Eight shots later, I had what I wanted and scampered inside just as the first cloud-to-ground strike hit the closest ridge. Cold wind kicked up in a big gust then it dumped its load of rain and hail. Lying in bed beside the upstairs window gleefully watching and listening to the storm rage on, memories of the year I arrived here eighteen years ago in a stormy rush from a place just over 200 miles north and a little east to start working for the State of New Mexico in Santa Fe welled to the surface and were snagged in the drift of a thought stream. That too was an experience in stormy rapid development, on multiple dimensions. My new supervisor had warned her existing staff I was coming to lead the web applications development project they had all allowed to stall and they were not happy about it. Contractors were gleefully capitalizing on their lackadaisical attitudes, charging cost plus time to spin their expensive wheels while her staff all sat on their thumbs (as public service employees are very prone to do) and the project languished.

Within the first two weeks, the project was rocking and rolling after I had demanded a prototype from the contractors ASAP based on current design documentation. They delivered promptly, recognizing someone of skill and knowledge was now at the helm, and of course the prototype was severely lacking in expected functionality. Thus began iterative refactoring of the prototype into usable software adhering to the design requirements. Existing staff began to despise me for the significant progress being made because it generated new work for them they did not want to do, but my storm was just getting underway and they could not find shelter from it. After demonstrating to my supervisor I could get the ball rolling in the right direction, she allowed me to advertise for new staff to build a highly skilled, ultra-focused, agile web applications development team to take over the work the contractors were doing which her existing staff stubbornly refused to learn how to do themselves. Existing staff were relegated to training users in use of the new web application. They hated it, and I laughed my ass off. Getting lucky, I hired a recent computer science and engineering school graduate from Cornell University and a few other software development movers and shakers and we wrapped the project up, told my supervisor she could fire the contractors, deployed the web application to production and began cranking out bug fixes and enhancements at a high rate with high precision and accuracy. This angered existing staff under my supervisor even more as well as state employee staff beyond my supervisor's immediate purview and forces across the agency began making political moves to thwart our team's phenomenal success. They failed to do so until the time came to reward my little high-powered development team members with substantial raises they all deserved.

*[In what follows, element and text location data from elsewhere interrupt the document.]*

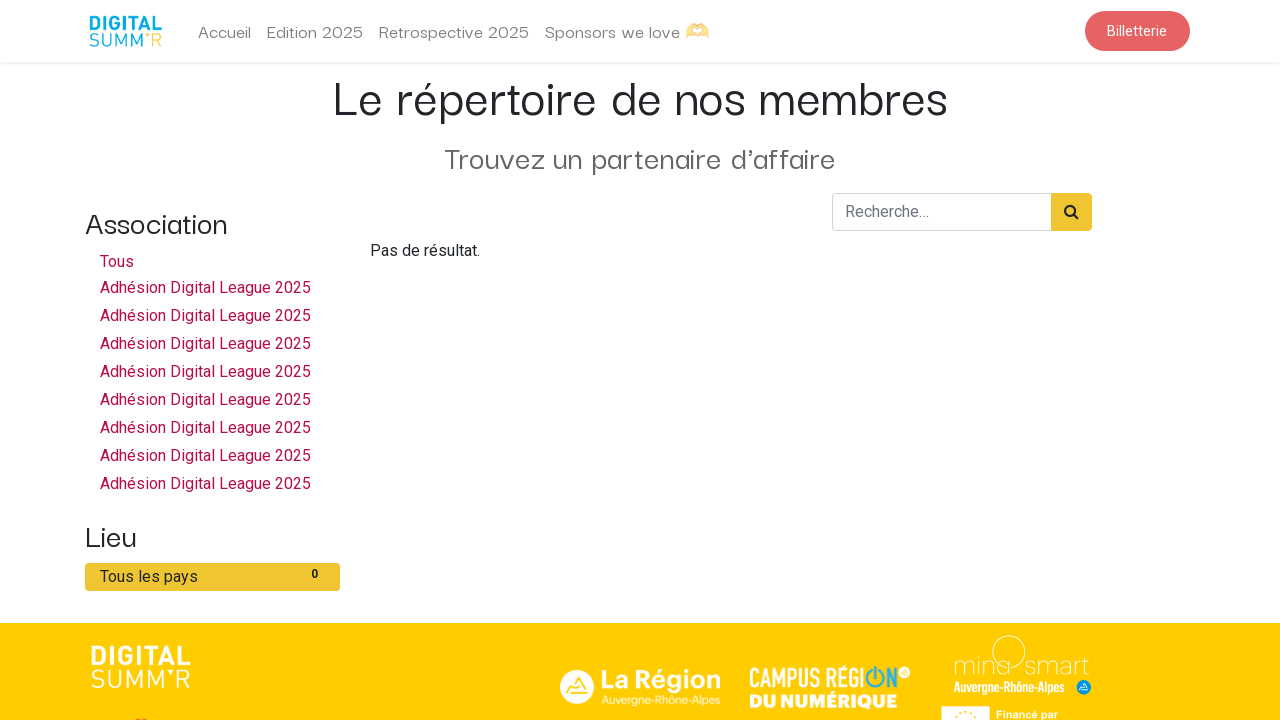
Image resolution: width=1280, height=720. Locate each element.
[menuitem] (224, 31)
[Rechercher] (1071, 212)
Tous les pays (212, 575)
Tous (117, 261)
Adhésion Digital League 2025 (205, 287)
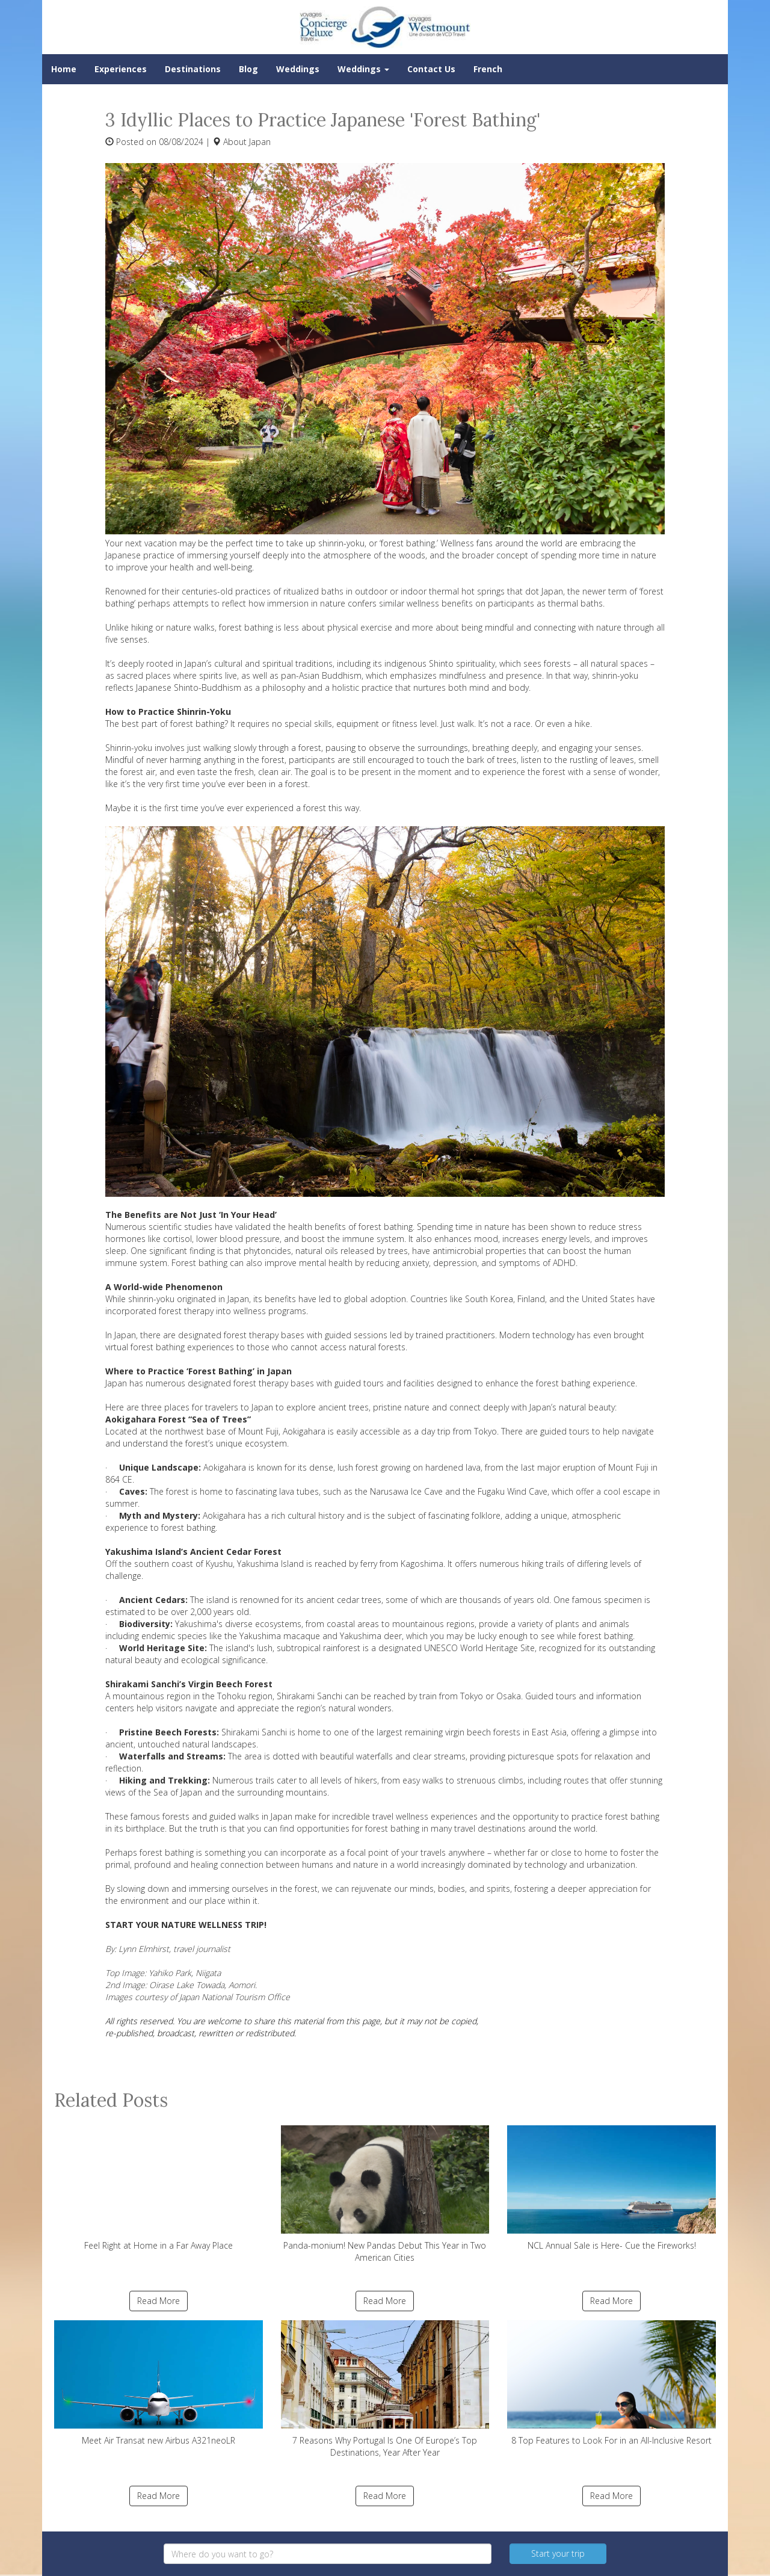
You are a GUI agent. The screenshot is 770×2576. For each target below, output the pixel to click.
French (487, 69)
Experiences (120, 69)
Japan (260, 141)
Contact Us (431, 69)
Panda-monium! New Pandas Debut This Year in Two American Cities (385, 2194)
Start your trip (558, 2553)
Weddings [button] (363, 69)
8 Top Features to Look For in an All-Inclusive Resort (611, 2383)
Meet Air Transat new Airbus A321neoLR (158, 2383)
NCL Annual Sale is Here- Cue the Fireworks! (611, 2188)
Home (63, 69)
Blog (248, 69)
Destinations (193, 69)
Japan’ (196, 663)
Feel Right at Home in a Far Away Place (158, 2188)
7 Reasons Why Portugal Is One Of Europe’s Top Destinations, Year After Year (385, 2389)
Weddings (297, 69)
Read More (158, 2300)
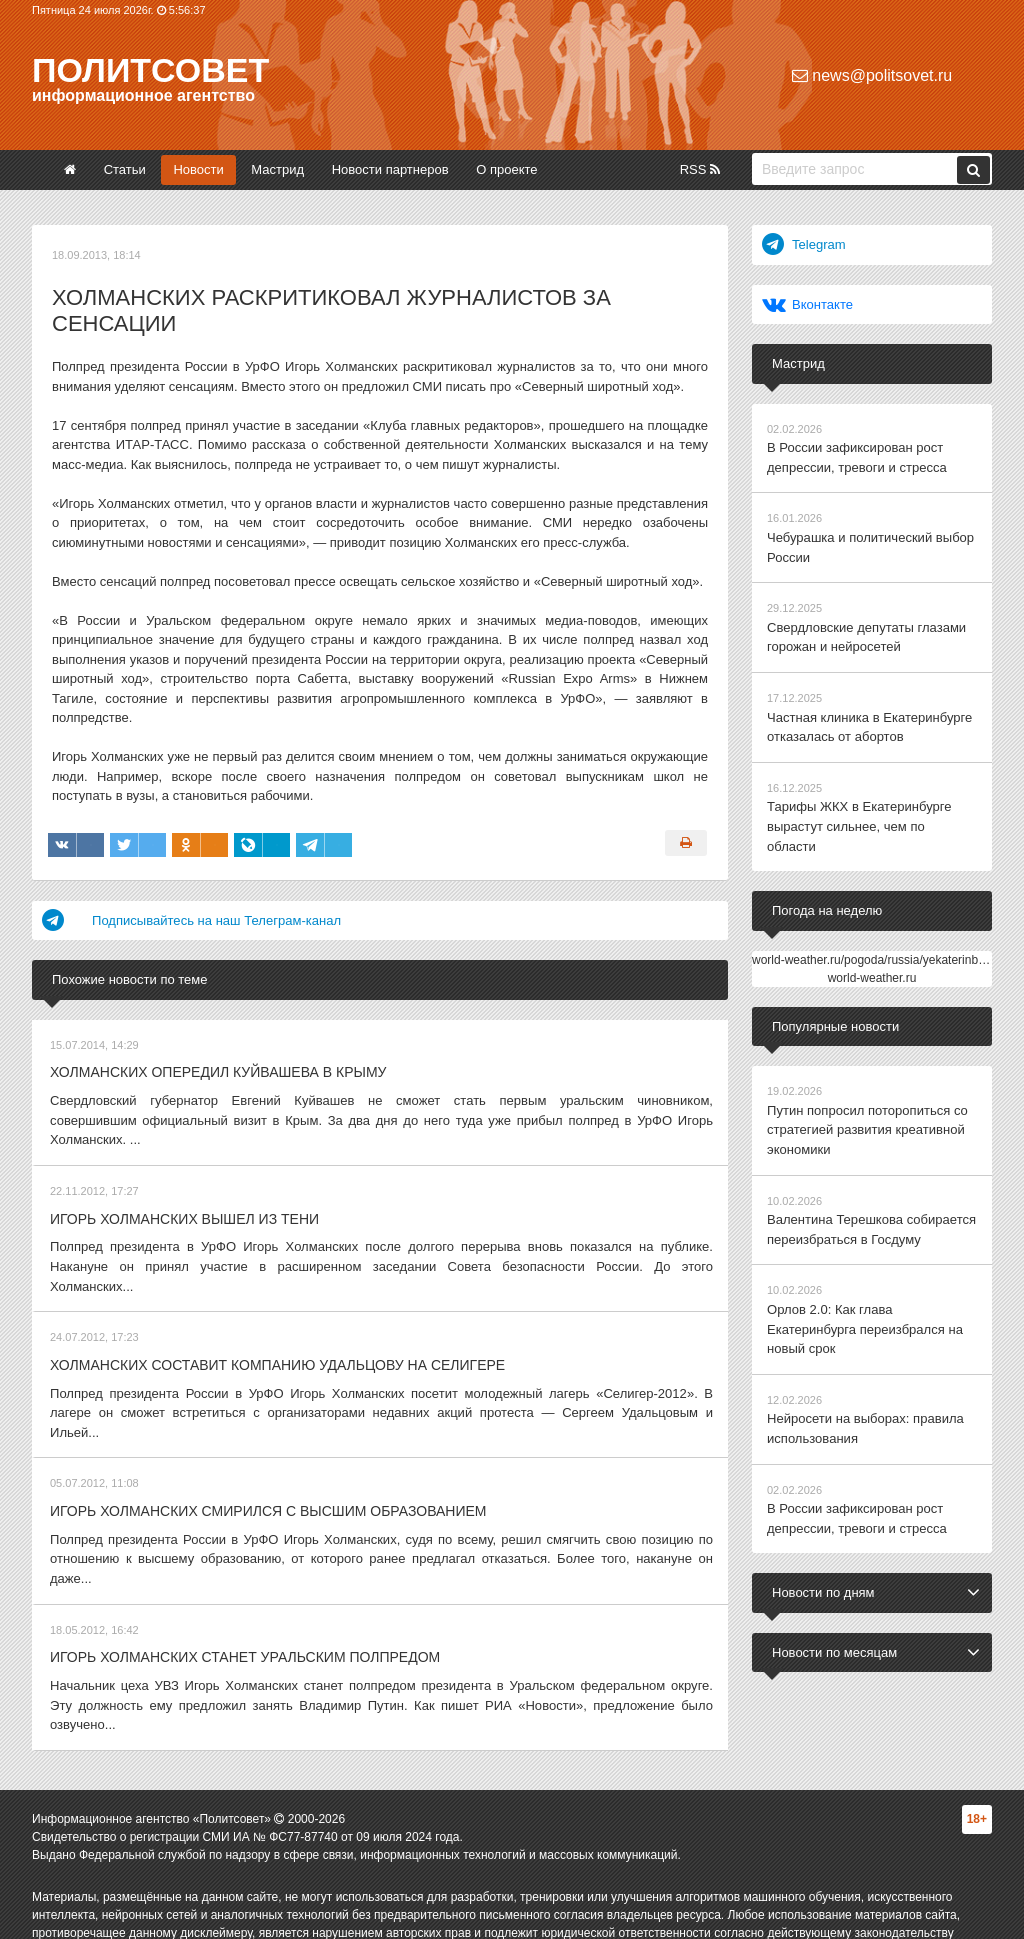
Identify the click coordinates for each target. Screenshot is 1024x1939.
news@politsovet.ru (872, 75)
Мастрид (277, 169)
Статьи (125, 169)
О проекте (506, 169)
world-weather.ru (872, 957)
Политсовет (150, 70)
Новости (198, 169)
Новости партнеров (390, 169)
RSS (700, 169)
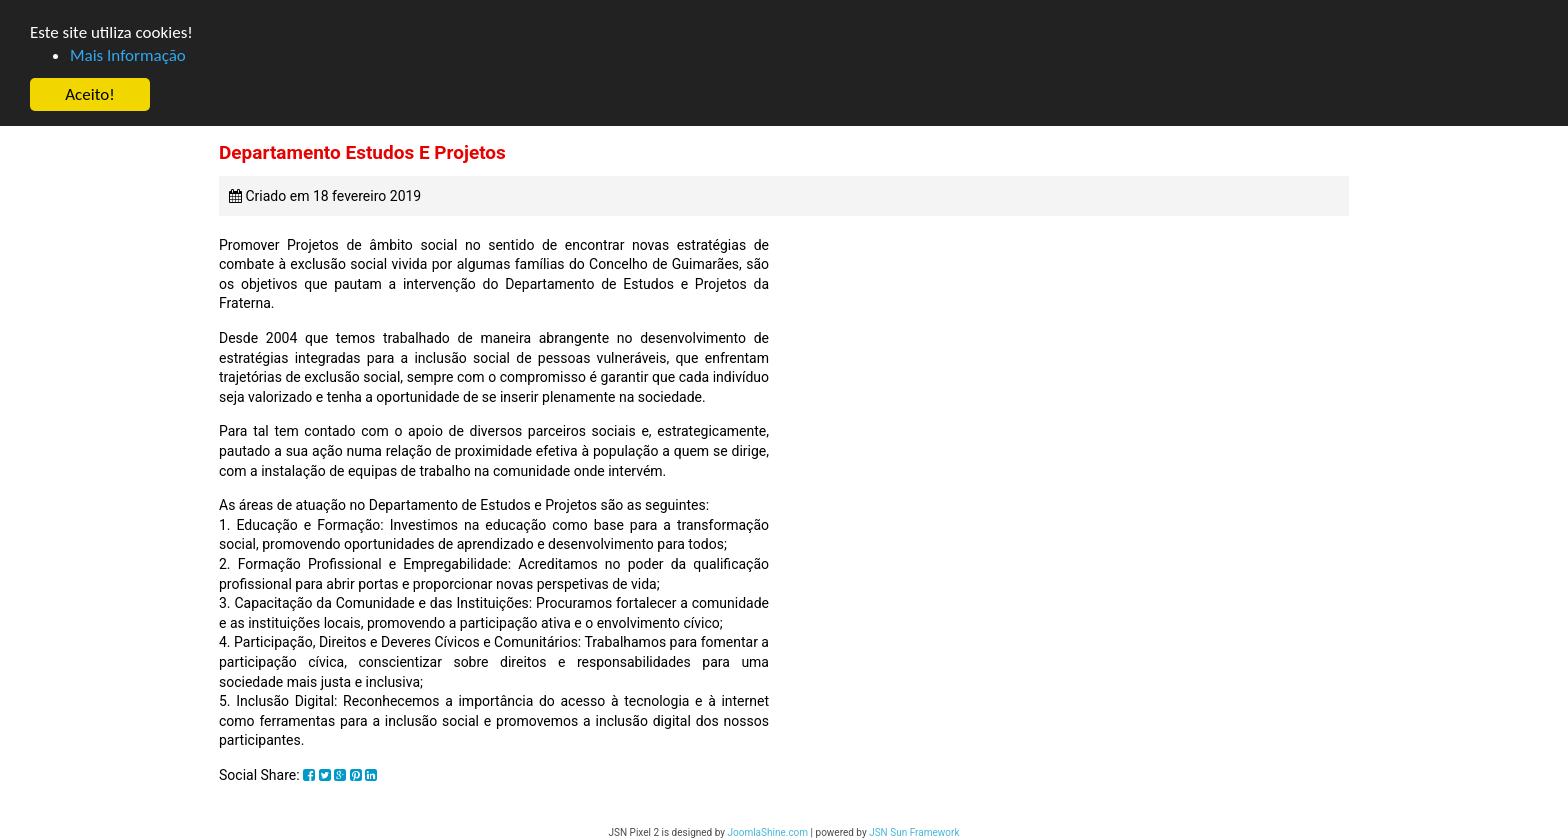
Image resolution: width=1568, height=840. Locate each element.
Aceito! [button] (89, 94)
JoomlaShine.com (767, 832)
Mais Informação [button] (128, 55)
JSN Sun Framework (914, 832)
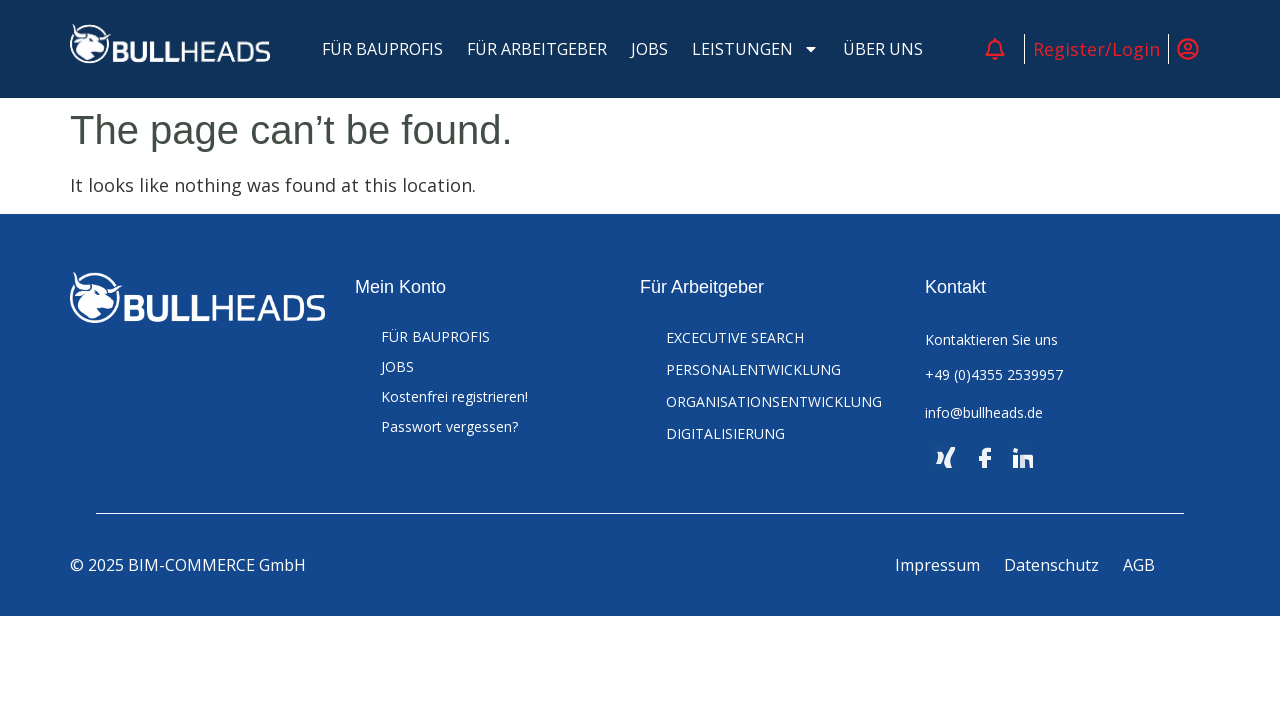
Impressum (937, 565)
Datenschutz (1051, 565)
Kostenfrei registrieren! (454, 396)
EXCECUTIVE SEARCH (735, 337)
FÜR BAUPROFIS (382, 49)
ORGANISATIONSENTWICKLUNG (774, 401)
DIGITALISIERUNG (725, 433)
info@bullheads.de (984, 412)
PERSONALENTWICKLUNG (753, 369)
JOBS (649, 49)
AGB (1139, 565)
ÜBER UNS (883, 49)
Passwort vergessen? (449, 426)
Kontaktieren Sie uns (991, 339)
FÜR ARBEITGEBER (537, 49)
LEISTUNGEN (755, 49)
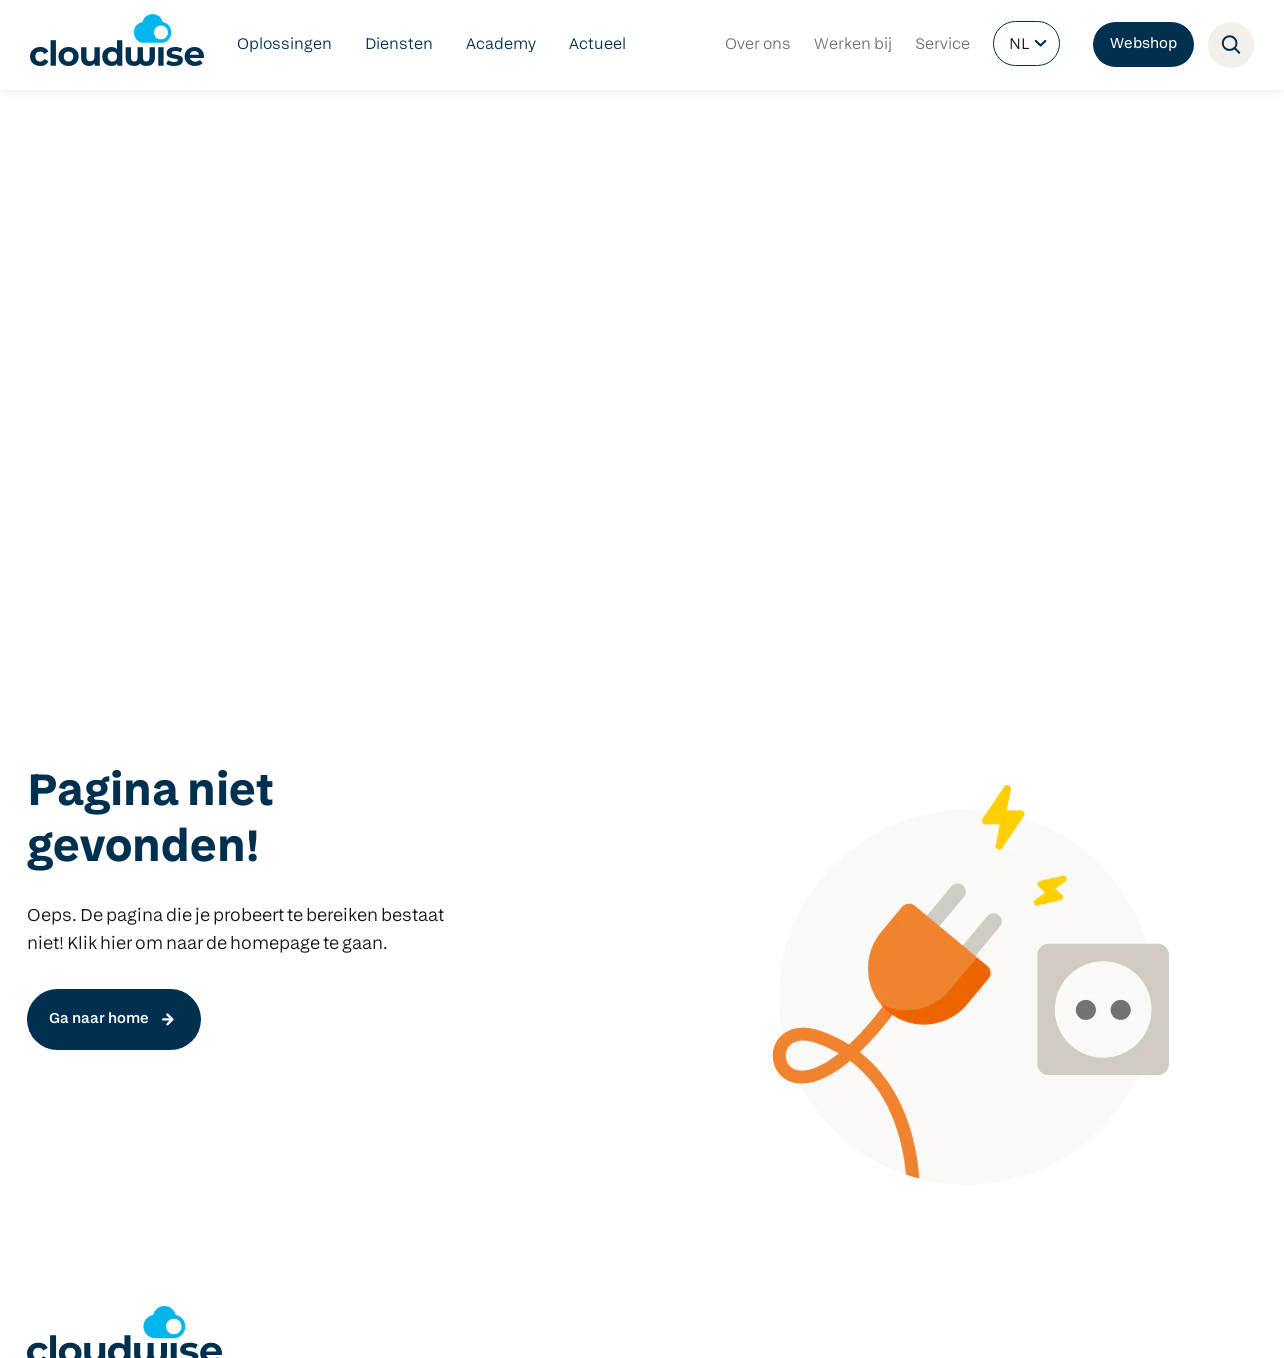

I also asked for bonuses for all of them, but the agency personnel office refused that "arrogant" request and the raises they granted to team members were paltry. Understandably disappointed and angered by this, the little development team disintegrated as rapidly as it had developed as members pursued and were quickly hired into more rewarding positions across the nation. A few months later, my supervisor retired, and a few months after that I resigned to start my own company–another exciting, stormy rapid development experience.


I love this eastern mountain slopes weather.